_Requirements_
Convert the entries from the line containing "Where should I" up to and including the line containing "[1083, 465]" into a JSON list of strings, one string per line, with blank lines omitted.

═════ Dataset extract

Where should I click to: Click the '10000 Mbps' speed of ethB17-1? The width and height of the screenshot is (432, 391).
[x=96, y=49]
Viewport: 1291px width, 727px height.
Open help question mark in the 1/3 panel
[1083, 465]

══════════
═════ Dataset extract

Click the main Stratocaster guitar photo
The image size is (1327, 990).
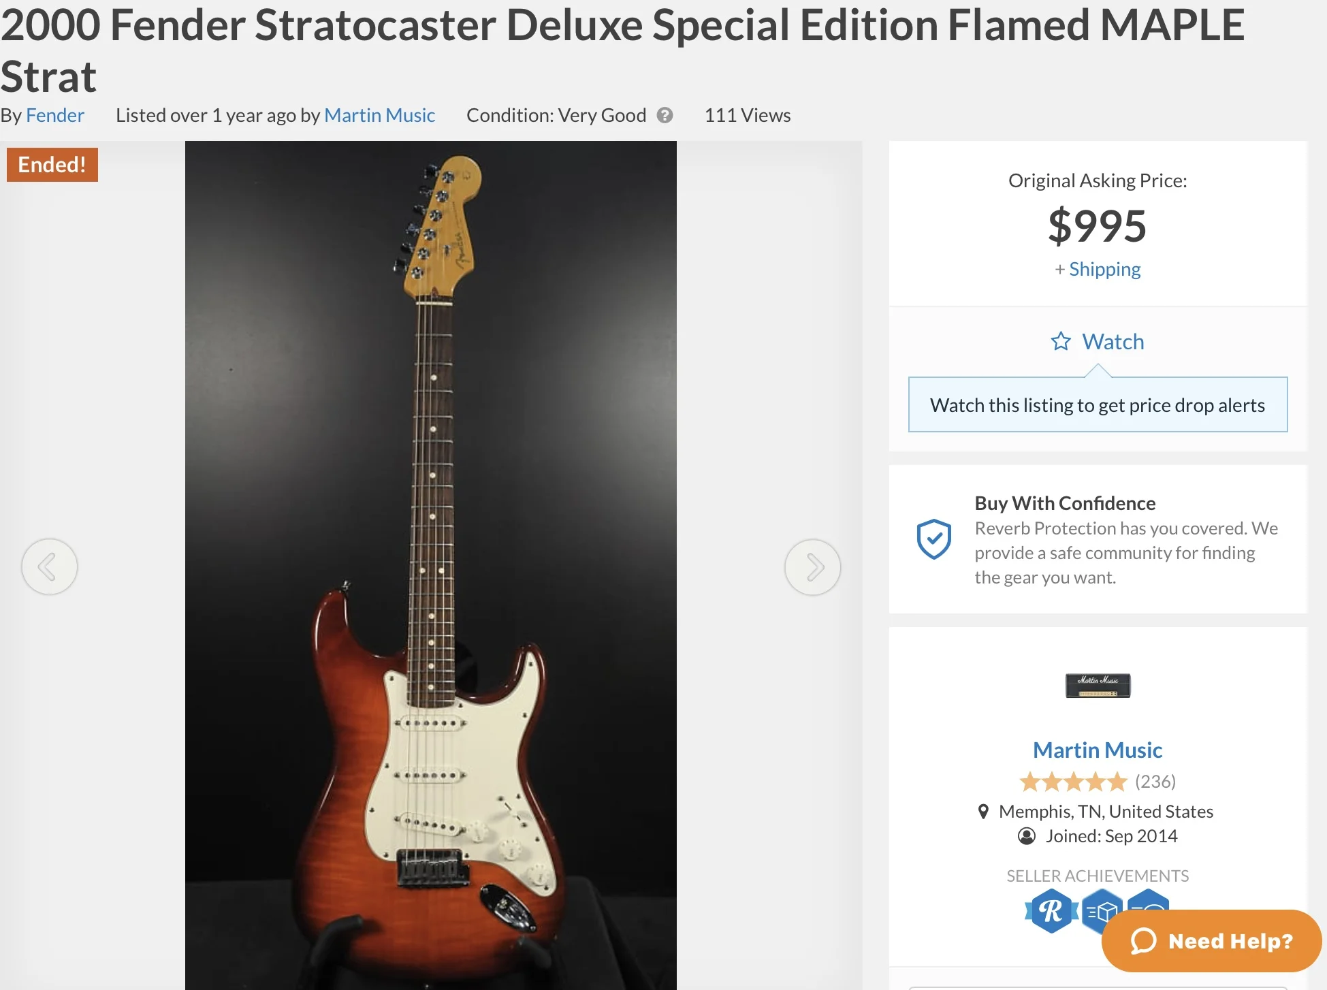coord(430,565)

══════════

_Task response_
[
  "Where should I click to: Click the '10000 Mbps' speed of ethB17-1? The width and height of the screenshot is (432, 391).",
  "[x=96, y=49]",
  "Viewport: 1291px width, 727px height.",
  "Open help question mark in the 1/3 panel",
  "[1083, 465]"
]